Tytuł: Trust again
Seria: Begin again, t.2
Stron: 344
Wydawca: Jaguar
Naturalną koleją rzeczy
było, że gdy Allie i Kaden się ze sobą dogadają, przyjdzie czas na perypetie
uczuciowe Dawn i Spencera. Najlepsi przyjaciele głównych bohaterów z części
pierwszej od początku orbitują wokół siebie i wiadomo, że to tylko kwestia
czasu, choć biorąc pod uwagę nastawienie Dawn, można się domyślać, że łatwo nie
będzie.
Trust
again to druga część serii z tym słowem w tytule.
Najogólniej mówiąc książki dotykają problemów związanych z wchodzeniem w
dorosłość, nawiązywaniem nowych relacji, po tym, jak doznało się ciężkiego
zawodu od strony kogoś, komu się bezgranicznie ufało.
Spencera Cosgrove nie
da się nie lubić. To tryskający żartami i dobrym humorem chłopak, dobry
przyjaciel, który potrafi rozruszać największego ponuraka. Trudno się na niego
irytować za głupie żarty i gadanie, bo jest po prostu rozbrajający. Od
początku, gdy ją tylko poznaje, bez osłonek zabiega o względy Dawn, która zaprzyjaźnia
się z Allie, a tym samym dołącza do kręgu jej przyjaciół.
Dawn wydaje się jednak
dziewczyną nie do zdobycia. Wszystkie próby Spencera zbywa żartami, choć widać,
że i on się jej podoba. Dziewczyna ma marzenie, by zostać pisarką i na tym
obecnie się skupia. Ponieważ jednak jej przyjaciele (Allie i Kaden), a także współlokatorka
(Sawyer) prowadzą bogate życie seksualne, bohaterce brakuje miejsca, w którym
mogłaby spokojnie pracować nad kolejnymi opowiadaniami. Idealnym miejscem
okazuje się dom, w którym mieszka Spencer. A stąd już tylko krok do gorącego
romansu. Oczywistym jednak jest fakt, że dopóki bohaterowie nie uporają się ze
swoją przeszłością, nie ma mowy o normalnym, zdrowym związku.
Głęboko zraniona Dawn
nie ma chęci ani odwagi na stały związek. Gdy trochę lepiej ją poznamy,
zrozumiemy dlaczego. Jej przeżycia doskonale tłumaczą jej obecne zachowanie,
choć bywa ono denerwujące, to fakt. Nie można przecież etykietować wszystkich
mężczyzn tak samo.
Bywa, że jeśli ktoś
jest duszą towarzystwa, to może mieć ukryte problemy i je w ten sposób
maskować. Spencer jest naprawdę sympatycznym człowiekiem i należy mu się plus za
optymizm, pomimo naprawdę nieciekawej sytuacji rodzinnej. Więcej nie zdradzę,
powiem tylko, że chciałabym bardzo mieć tak cudownego starszego brata, jakim
jest on.
Książka jest przyjemna
w odbiorze. Fabuła nie skupia się tylko na relacji Dawn i Spencera. Coraz
lepiej poznajemy Sawyer, regularnie pojawiają się także Allie i Kaden, a nawet trochę
Isaac. Bardzo lubię spotykać starych
bohaterów i dowiadywać się co się u nich dzieje. Jest zabawnie, pikantnie,
dramatycznie, czasem łzawo. Lubię takie historie. Jedynym minusem jest, i
pisałam już o tym w przy okazji recenzji Begin
again, brak narracji ze strony chłopaków. Tak jak nie dała autorka głosu
Kadenowi, tak i Spencer też nie miał możliwości wypowiedzieć się na temat Dawn.
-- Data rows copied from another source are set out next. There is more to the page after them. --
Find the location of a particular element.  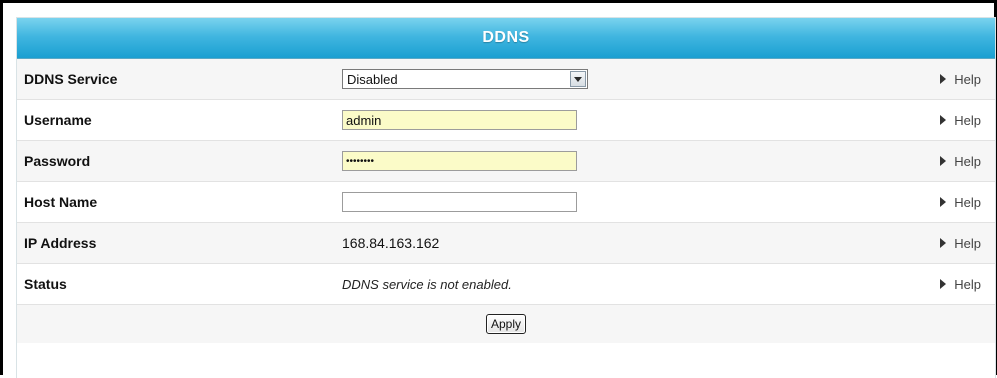

apply-button: Apply is located at coordinates (506, 324). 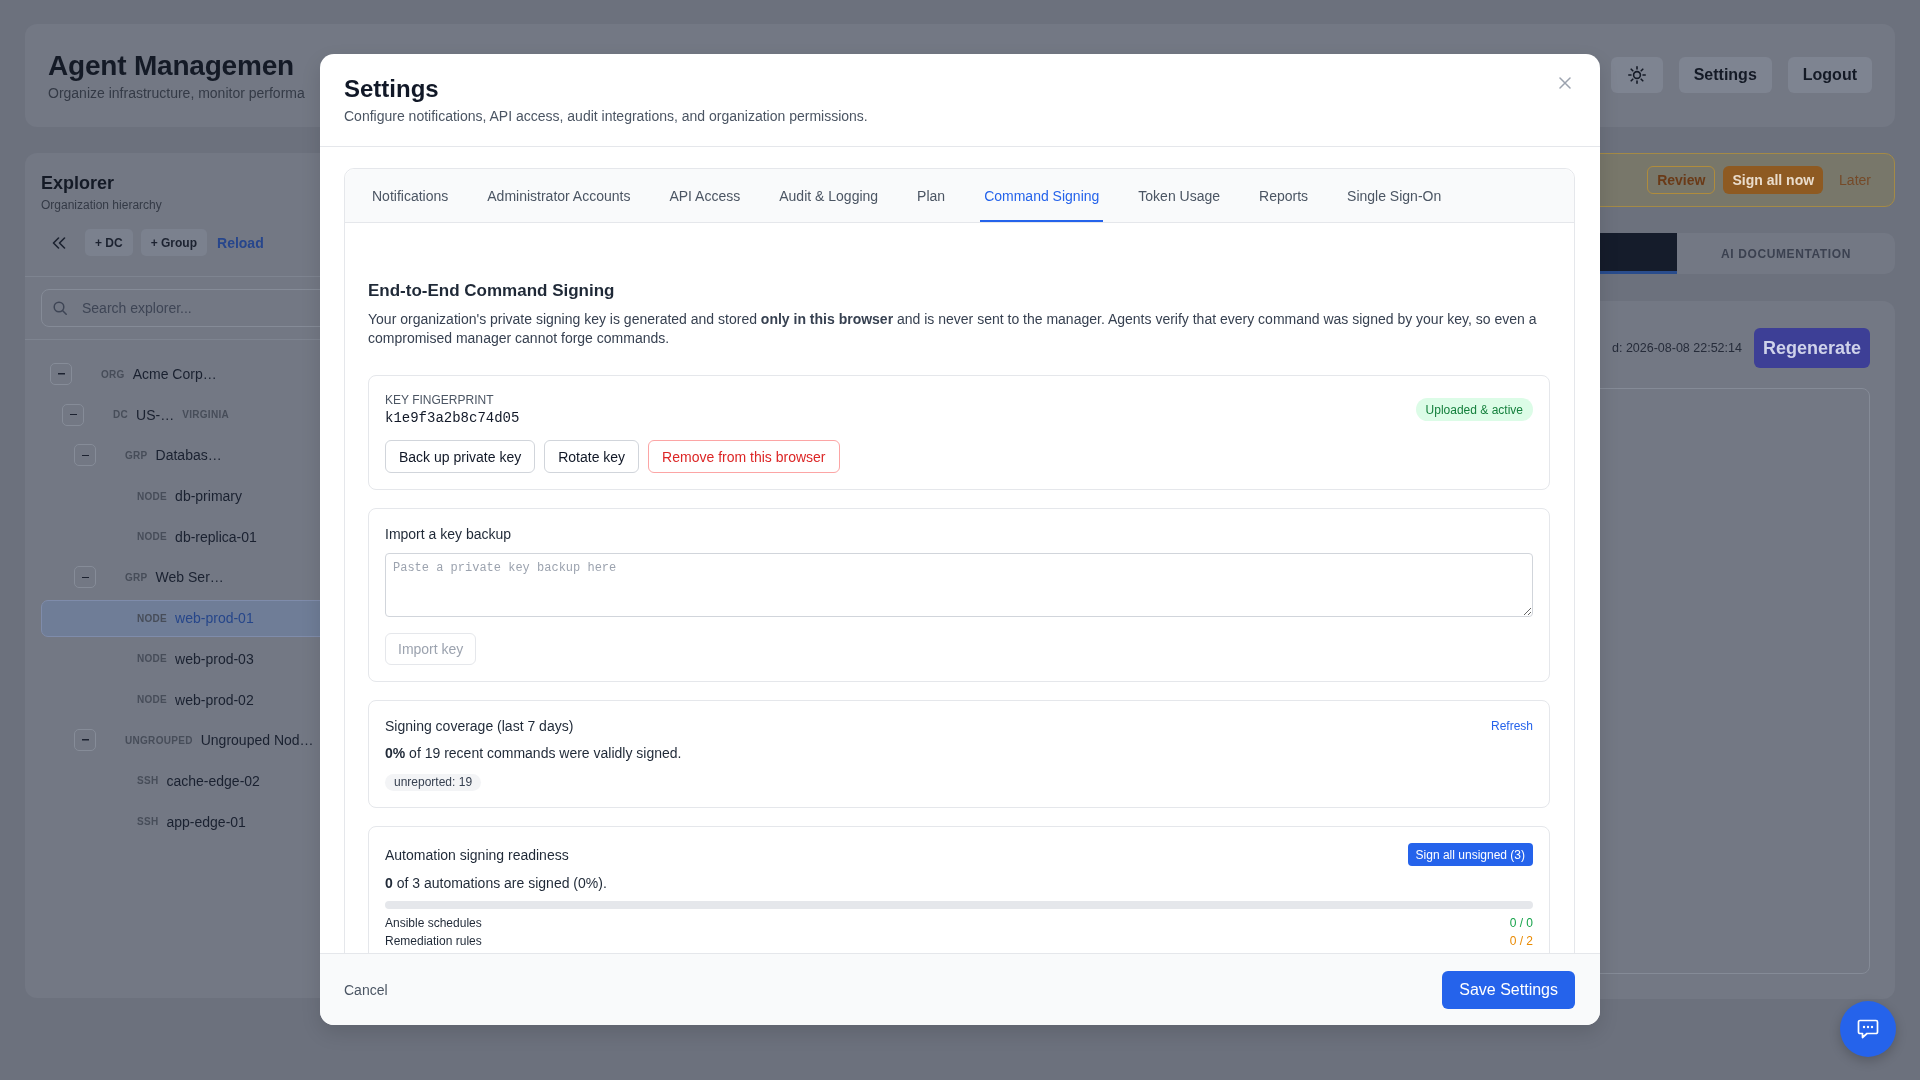 What do you see at coordinates (1470, 854) in the screenshot?
I see `sign-all-button: Sign all unsigned (3)` at bounding box center [1470, 854].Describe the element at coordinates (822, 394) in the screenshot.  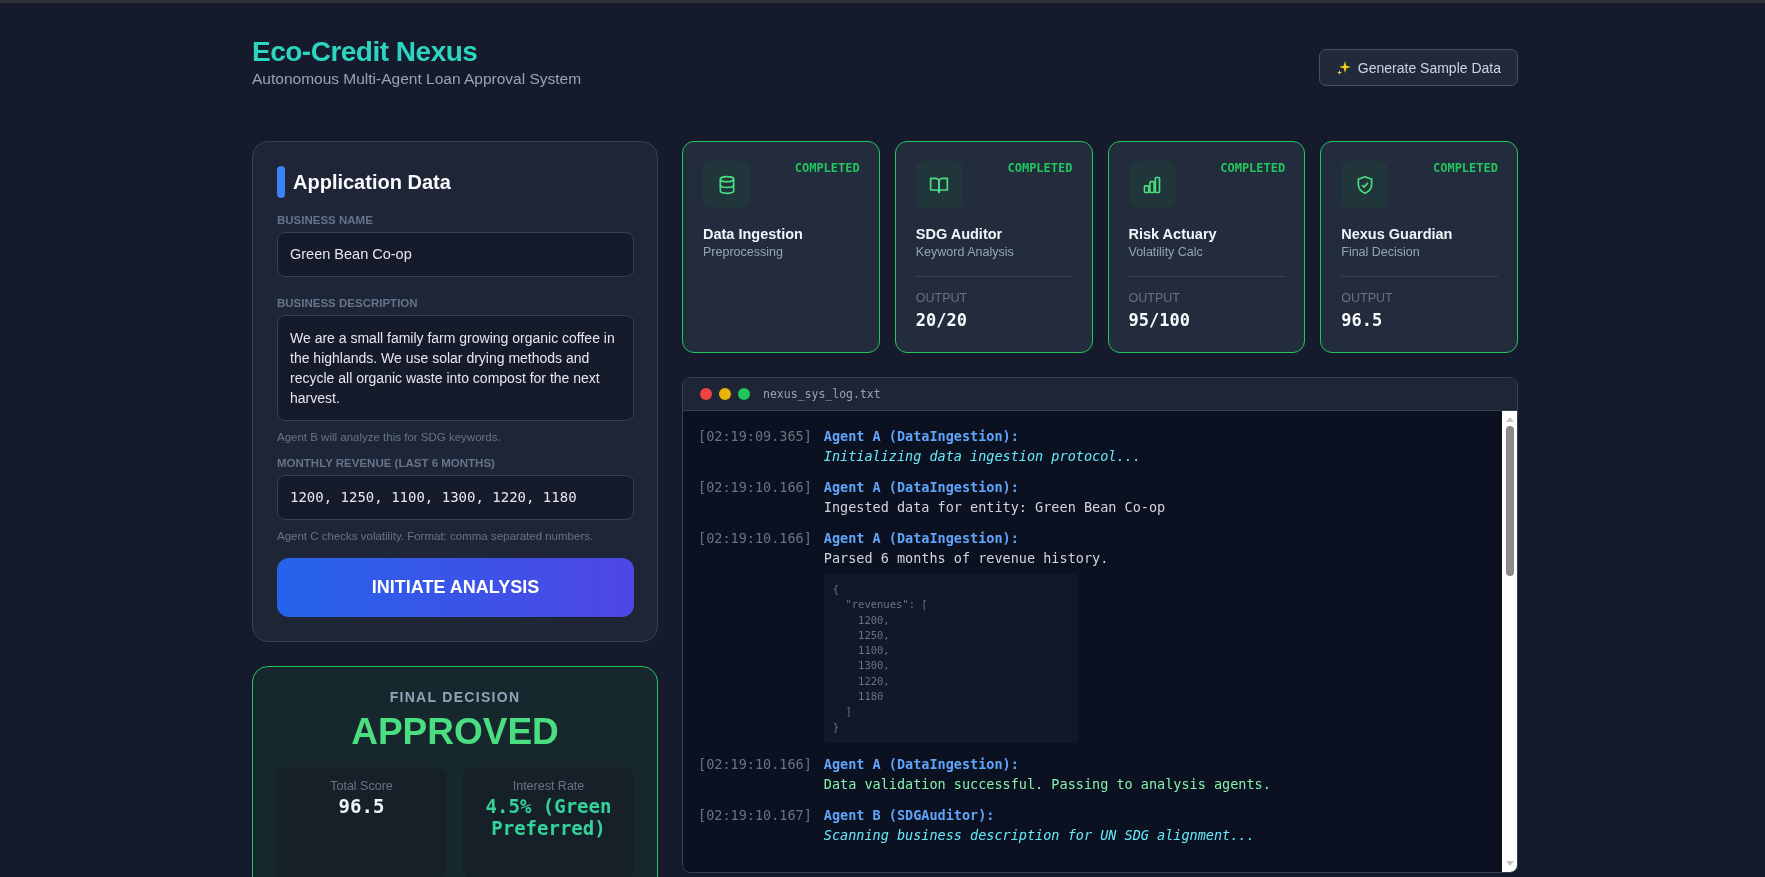
I see `log-filename: nexus_sys_log.txt` at that location.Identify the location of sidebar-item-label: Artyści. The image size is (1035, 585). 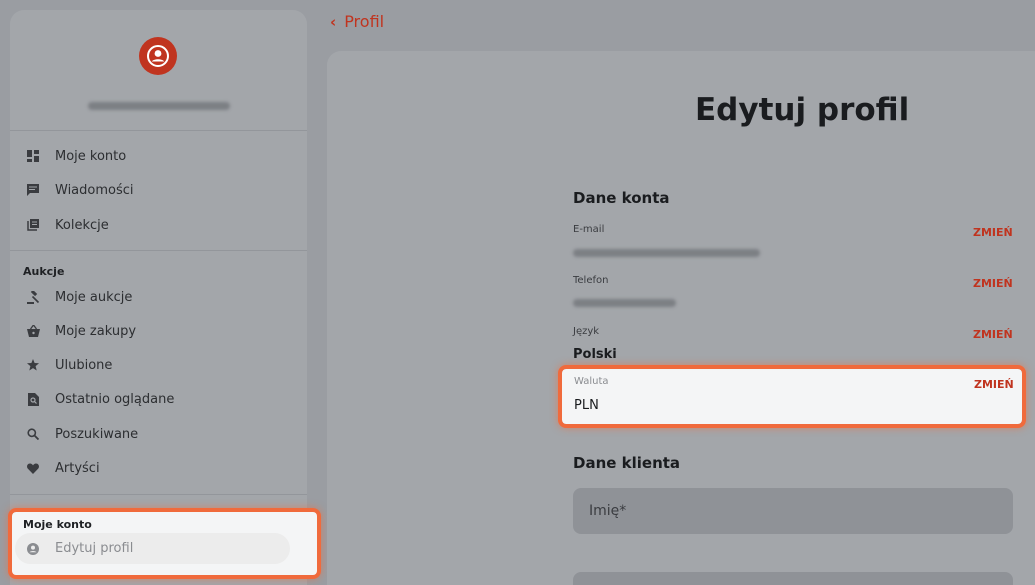
(78, 468).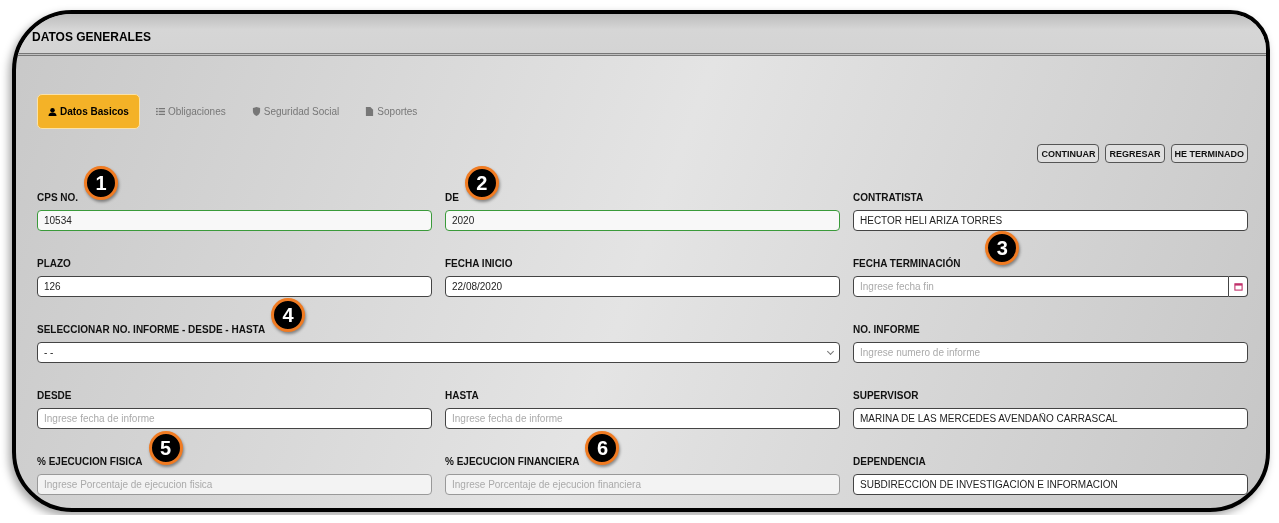  Describe the element at coordinates (888, 197) in the screenshot. I see `field-label: CONTRATISTA` at that location. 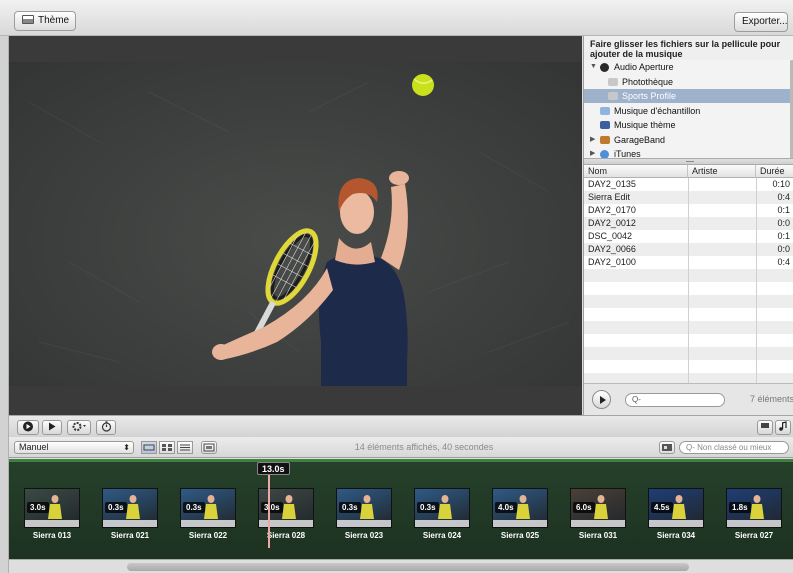 I want to click on stopwatch-icon, so click(x=106, y=426). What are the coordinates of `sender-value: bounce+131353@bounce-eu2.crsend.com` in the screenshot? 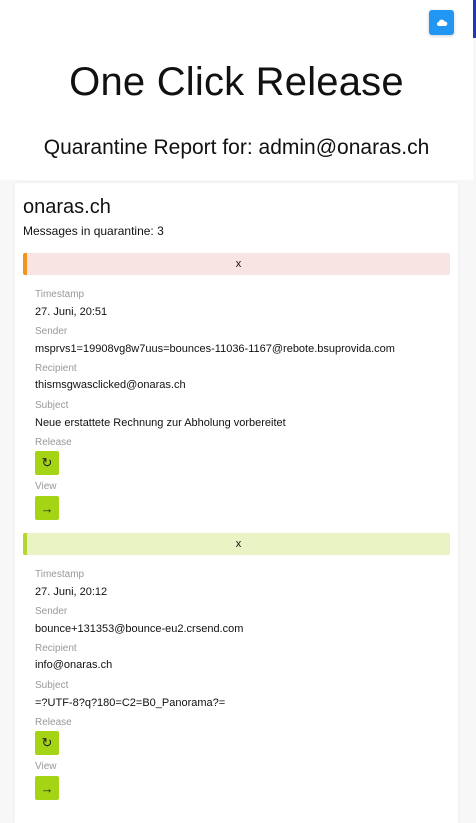 It's located at (140, 629).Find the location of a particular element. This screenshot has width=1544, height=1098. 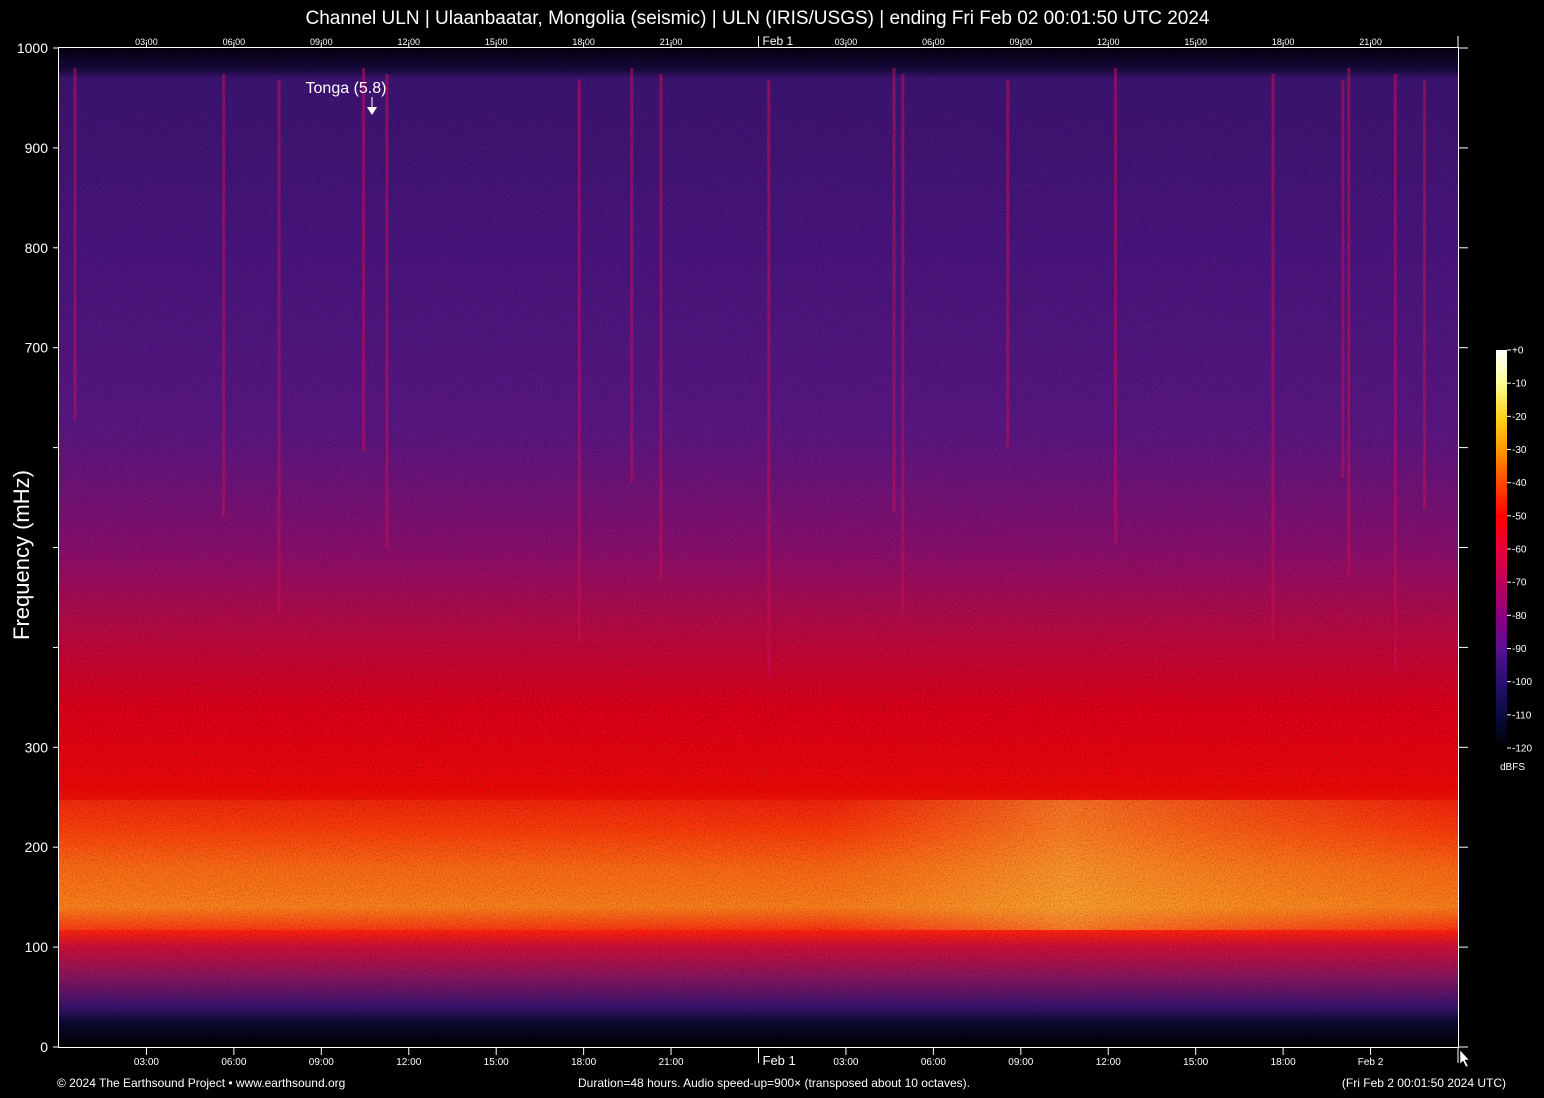

annotation-label: Tonga (5.8) is located at coordinates (346, 88).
Jestem już po lekturze powieści z Sawer i Isaakiem i tam też tego nie ma. A
szkoda, bo w przypadku serii Save autorka oddawała głos także innym bohaterom,
nawet drugoplanowym i wypadało to świetnie. Kaden jakoś mnie nie porwał, to
fakt, ale Spencera i Isaaca polubiłam bardzo i naprawdę super byłoby poczytać o
dziewczynach z ich perspektywy.
Tak czy siak polecam lekturę.
Miły, przyjemny w odbiorze romans młodzieżowy.